Selva continued, “The Lempusian species is, as you may surmise, exclusively aquatic, not unlike your Deep Ones, as far as we know. Their homeworld is a single ocean, with only scattered volcanic islands as land. Can you guess what that meant for them?”
“Well, they’d have trouble talking to anyone on land.” Takji thought. “Or is this one of those worlds with only one species?”
“It is. Yours constitutes the only known exception. Imagine their civilization, something fundamental.”
It hit her. “No fire!”
“Exactly. Fire is the foundation of all industrial technology, but one cannot light a fire underwater. Without access to fire, the Lempusians could not smelt metals. Now consider how much of your society’s technology depends upon that.”
“All of it?” Takji offered. Even the Deep Ones based a lot of their works on metals washed down from surface-dwellers.
“Or very nearly so. The Lempusians weren’t completely primitive, they developed aquatic agriculture and a rich cultural history, but had little luck at material progress—their technology base had been static for several millennia before first contact.”
“Then, with the best of intentions,” Benson said, “We tried to help. It was simple enough: give them terranaut suits and teach them to build forges on land, then ever more complex devices until they too could build spaceships and travel between worlds.”
“It did not work out that way.” Selva tapped the desk, bringing up a picture of a Lempusian city, an artificial reef of bulb-like dwellings floating in clusters from ropes anchored to the seabed. Then, an explosion burst one. “We were careful to involve only peaceful cultures in our uplift project, but a warlike tribe stole equipment and set up its own smelters in secret, crafting weapons and armor. Then, they attacked.”
“The starmen hoped to improve our lives by giving us technology,” a voice whose gender Takji couldn’t quite place spoke. A Lempusian—a light on one of the round-topped beings flashed. “Instead, their efforts caused chaos which is still ongoing. I have not returned to my planet since.”
“Mendicant and Acolyte were bards and story-tellers, members of an order dedicated to traveling between settlements,” Benson said.
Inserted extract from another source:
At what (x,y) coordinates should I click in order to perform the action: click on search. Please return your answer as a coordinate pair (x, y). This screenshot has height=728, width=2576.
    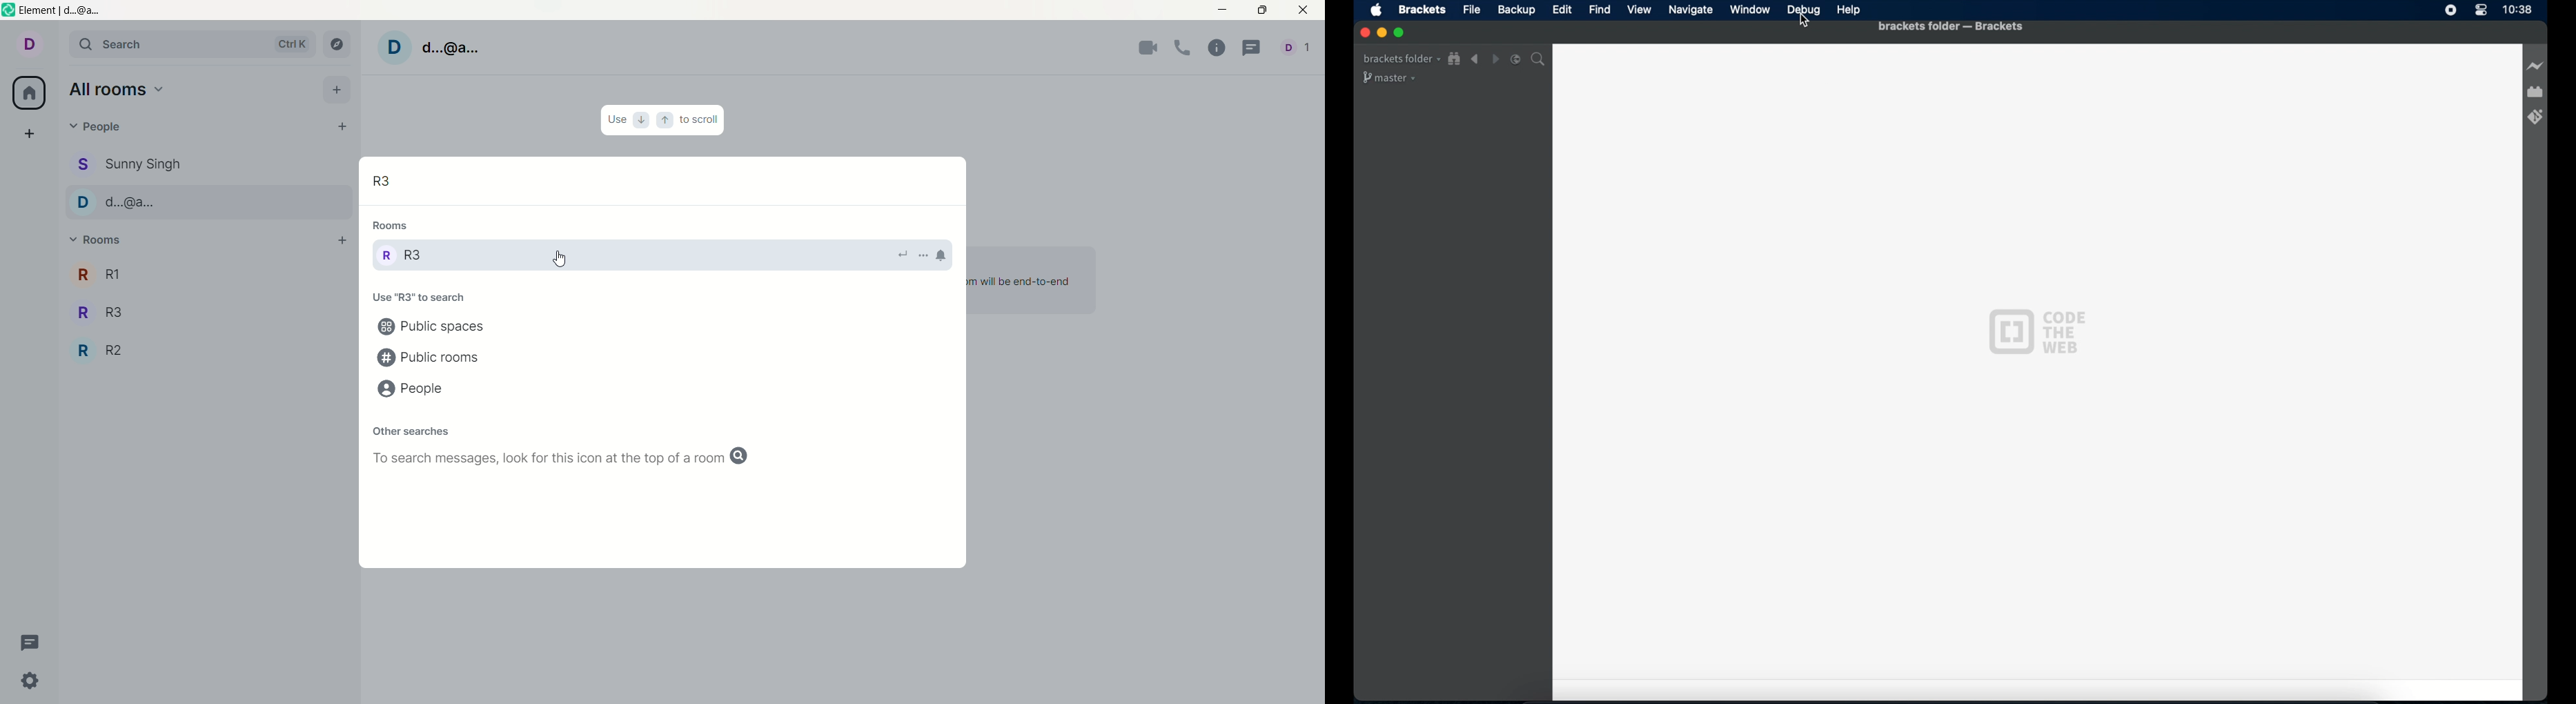
    Looking at the image, I should click on (189, 43).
“Traits which made us natural candidates for assisting in first contact,” Mendicant replied. “And which bring us here now in hopes of averting a similar disaster on your world.”
“Hence our hesitance in intervening, or even showing our presence,” said Selva. “There’s many things we could give you with great potential to improve your lives. But if we did so, and came back five years later, we might find you enslaving each other with computerized surveillance, or cooking up plagues with genetic engineering, or dropping buildings from the sky with repulsors.”
Takji asked, “What if we don’t want your help?” More and more she felt a burning loyalty to her nation, perhaps soon to face the greatest crisis in all history.
“If that is the sentiment of your entire world and its people, we will leave you alone. But, as for now, we cannot stand by and watch you plunge yourselves into thermonuclear holocaust.”
Benson said, “You’re here as a preparatory step. Normally, when we find an inhabited world, we remain at a distance to observe until we’ve learned enough to initiate contact—language, culture, current events, et cetera. Before we do that, we go down and find a few residents to take up and interview, to fill any remaining gaps.”
“But this is not normal?”
“Indeed,” Selva replied. “While industrial civilizations are nearly always in precarious situations, we did not expect things to be quite this bad. Then, we detected this.”
The display screen showed a top-down image of desert land with hills, trees, and a river.
“That’s the Slee city where you encountered our shuttle,” Benson said. “The river is radioactive.”